* Quoted text *

---+---

Back in 1993, when the first film arrived, the world went dino-nuts, the dawn of the modern age of computer generated imagery was created in an instant, and when historians look back through time to discover where it all went wrong, where Hollywood self-destructed, they'll discover that this was the point of origin.
But I digress... Let's begin:
As much as I love Jurassic Park, and as much as I love Steven Spielberg, there are an awful lot of things that bug me with the first Jurassic Park film, and frankly, I want to get those out if the way first. When Spielberg directs a film - even if it's a bad one - it has a certain rhythm and style. He rarely makes clunky or inelegant films. However, something's off with this one.
Just take the opening scene, the arrival of a Velociraptor in a cage. Doesn't it feel strangely staged? I can see what the film is going for and it does accomplish what it needs to do, but I almost feel like I'm watching a reconstruction and not a real scene. From the awkward shots of workers anticipating the arrival of a dinosaur, with all the excitement of wax figures, to the fact that you can clearly tell there's no animal in the cage during those wide shots. Like I said, it feels off.
Then we proceed to the introduction of our two leads, Sam Neill's Dr. Alan Grant and Laura Dern's Dr. Ellie Sattler. Ah, City of Awkwardness, once again we stroll through your beautiful streets. Can I just point out the freakish pronunciation Neill employs throughout the entire movie, as if English is his second language? And let's not forget that the film fails so miserably to establish their relationship that I was genuinely surprised when it was revealed that they're a couple. Then we're introduced to Jeff Goldblum's character Dr. Ian Malcolm. Of course Goldblum specializes in weird acting, and he seems to love the opportunity to go even more overboard here. I kinda like it, so I won't trash him, but please make a mental note of how he behaves in this film, we'll need that when we revisit his character in the sequel.
Alright, so the film takes us to the titular park and sends our heroes on their first tour, along with park owner John Hammond's grandchildren. This is where the "Dr. Grant doesn't like kids"-subplot truly kicks in. Really? That's the best you could do? Gee wiz, ya think he's gonna like maybe I dunno know, change his mind about kids after going through some traumatic experiences with these ones? It's not like there is a whole lot of different places this plot can go. It's so annoying. And lame.
Finally, my last complaint about the film is the glaring continuity errors. Now, I usually never notice stuff like that, or I notice it and let it pass, but there are so many here, it just bugs me. It seems lazy. Come on guys, $65 million should buy you at least one script girl.
Okay, I'm done. Enough with the hating. It's going to sound like I don't even care for the movie, which I do, despite its flaws. Actually, the most striking thing about Jurassic Park is that it's still a kick-ass ride. Even after all these years, bigger and better movies, and repeated viewings, the magic of discovery is still breathing in the belly of this beast. I get chills every time we see the island for the first time - all credit must go to John Williams for the spectacular theme - I still get a rush when we see the first big dino, and I hold my breath when the T-Rex escapes from his pen! And I've seen the film at least 20 times!
Of course the central idea of the story is ludicrous. And I'm not even talking about the cloning. No, I mean the fact that this whole park and all these creatures have been created in secrecy... Seriously? When you think about the sheer logistics of this whole endeavor, it doesn't make ANY sense.

---+---

* Supplied material *

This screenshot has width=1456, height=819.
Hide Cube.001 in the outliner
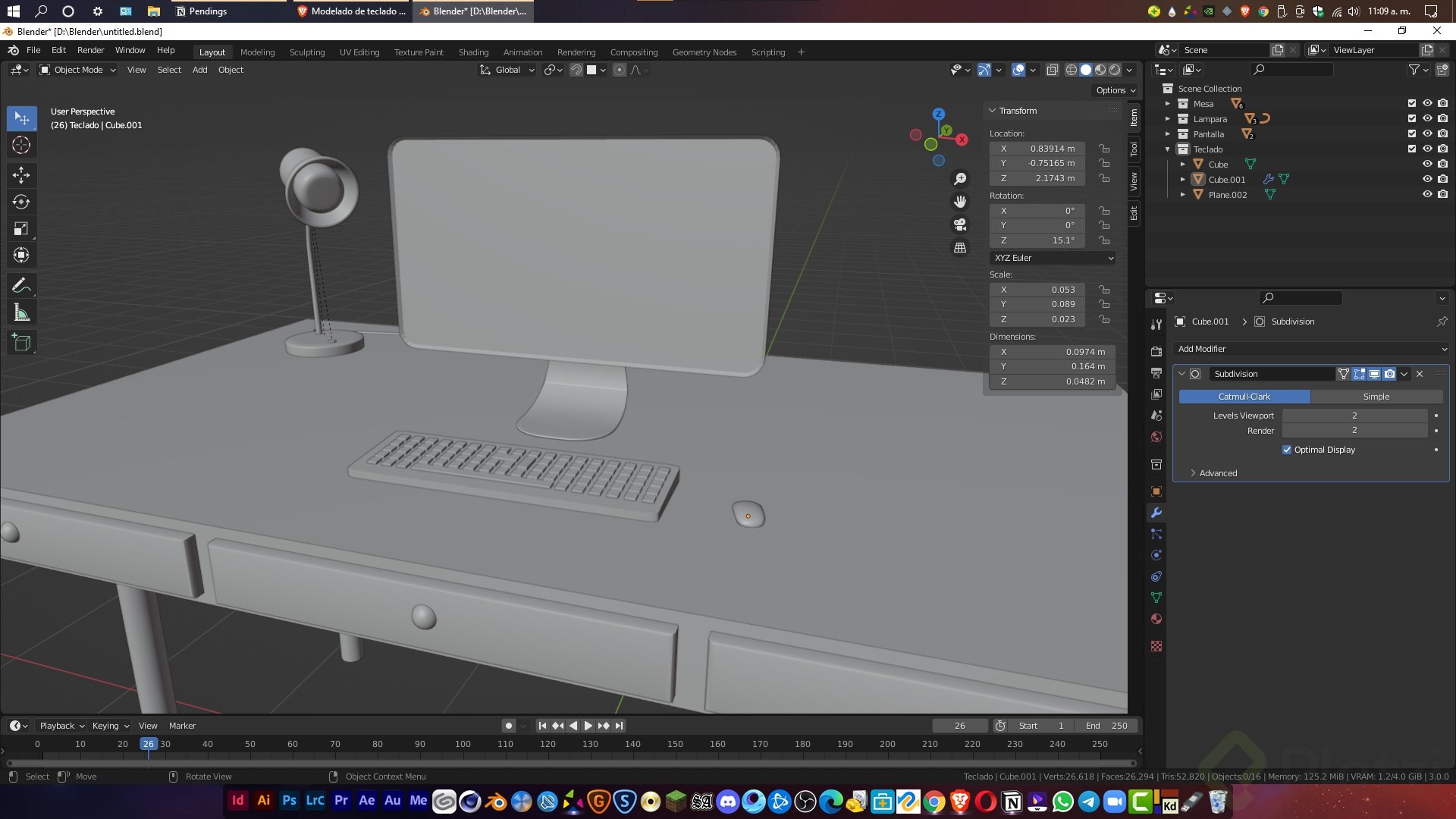click(1426, 180)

---+---

* Stated exercise *
In the Jurassic Park review, who gets all the credit for the chills the writer feels when the island first appears? The data come from a source separate from the Jurassic Park review.

* Written solution *
John Williams, for his spectacular theme.